ACHD patients underwent an ECG-triggered free-breathing 3D iT2prep-BOOST sequence acquired with an undersampled variable-density Cartesian trajectory [3], image-based navigation (iNAV) for respiratory and non-rigid motion correction and 3D-PROST denoising [4] at 0.55T (MAGNETOM Free.Max, Siemens Healthcare) and at 1.5T (Aera Siemens Healthcare). The parameters for 0.55T vs 1.5T were: 3D bSSFP readout, spatial resolution=1.5 mm³, flip-angle HB1/HB2 = 110/80 deg, FOV=312x312x120mm vs 400×300×104 mm, TR/TE:5.3/2.65 vs 3.24/1.41 ms bandwidth = 800 Hz/px vs 930 Hz/px respectively. In odd heartbeats, a T2Prep-IR preparation module was used, with a T2Prep duration of 40 msec, and inversion time (TI) = 110 msec, while in even heartbeats only fat saturation was used. The undersampling was 3-fold for the healthy volunteers and 4-fold for the patients. 6-channel and 18-channel anterior coils were employed at 0.55T and 1.5T, respectively in combination with the spine coil. Diagnostic quality of the cardiac chambers and vessels regarding sharpness of vascular borders and robustness to artefacts was assessed and compared between the 0.55T and 1.5T acquisitions using a 1-5 Likert scale (1: non-diagnostic, 5: excellent image quality, 3: diagnostic). The signal ratio between blood and myocardium was computed in the respective intrapericardial structures.



Results:

Seven patients (mean age 30±2 years, 7 female) were scanned (Fig.1 and 2). Scan time was shorter at 1.5T, 5.2(4.7, 5.4)min vs 7.1(6.0, 8.5)min, p=0.02. Image quality scores were comparable between the two approaches (Fig.3A) for the majority of the intrapericardiac structures. Delineation of the pulmonary veins and coronary arteries was superior at 0.55T. Signal ratio (blood pool/myocardium) comparison demonstrated comparable results with both approaches for all structures, except the pulmonary and the systemic veins and the left atrium where the approach at 0.55T was superior (Fig.3B). 

 



Conclusion:

The T2prep-IR-BOOST implemented at 0.55T, demonstrated equal or superior image quality to the respective sequence at 1.5T in a feasible scan time.

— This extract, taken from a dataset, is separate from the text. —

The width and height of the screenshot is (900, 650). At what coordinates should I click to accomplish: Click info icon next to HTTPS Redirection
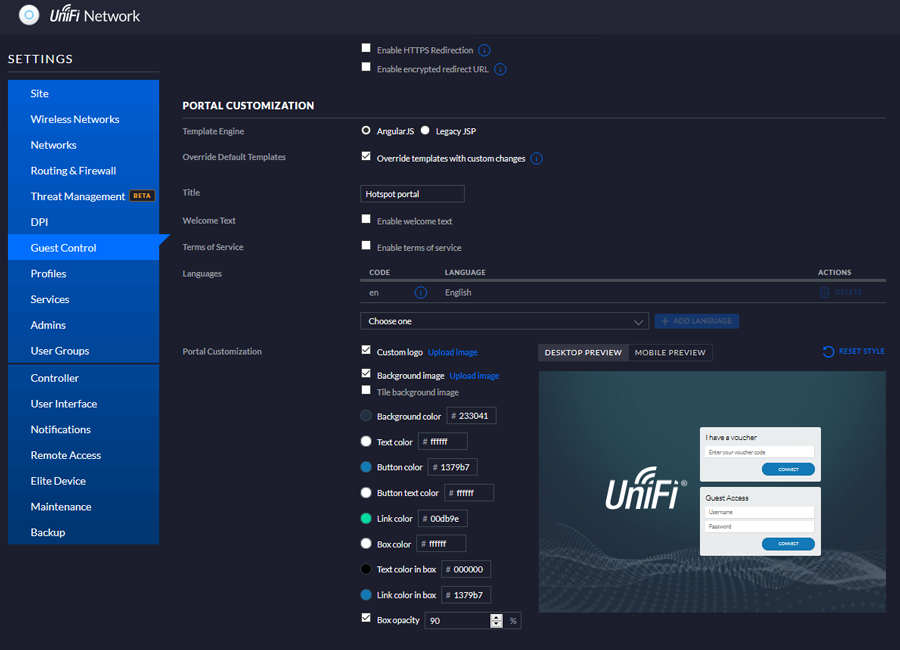(x=484, y=50)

The increased field homogeneity at 0.55T diminishes off-resonance artefacts at the lung-vascular interface, such as pulmonary veins. The low-rank based denoising has potentially superior performance in the 0.55T dataset of increased homogeneity, improving the delineation of systemic veins and coronary arteries [5].


Fig.2: Visual comparison between images from two patients with the proposed 3D whole-heart bright-blood iT2prep-BOOST approach at 0.55T (first row) versus 1.5T (second row). The delineation of pulmonary veins and coronary arteries is optimised at 0.55T (red arrows).

Fig. 3A: Image quality scores analysis with respect to sharpness of the vessel and robustness to artefact (1 = nondiagnostic, ≥3= diagnostic, 5 = excellent) for the proposed iT2Prep-BOOST bright- and black-blood at 1.5T vs 0.55T. 2B:SIgnal ratio comparison for the bright-blood iT2prep-BOOST approach at 0.55T versus 1.5T.

Fig.1: Visual comparison between images from two patients with the proposed 3D whole-heart iNAV-based iT2prep-BOOST approach at 0.55T (first row) versus 1.5T (second row).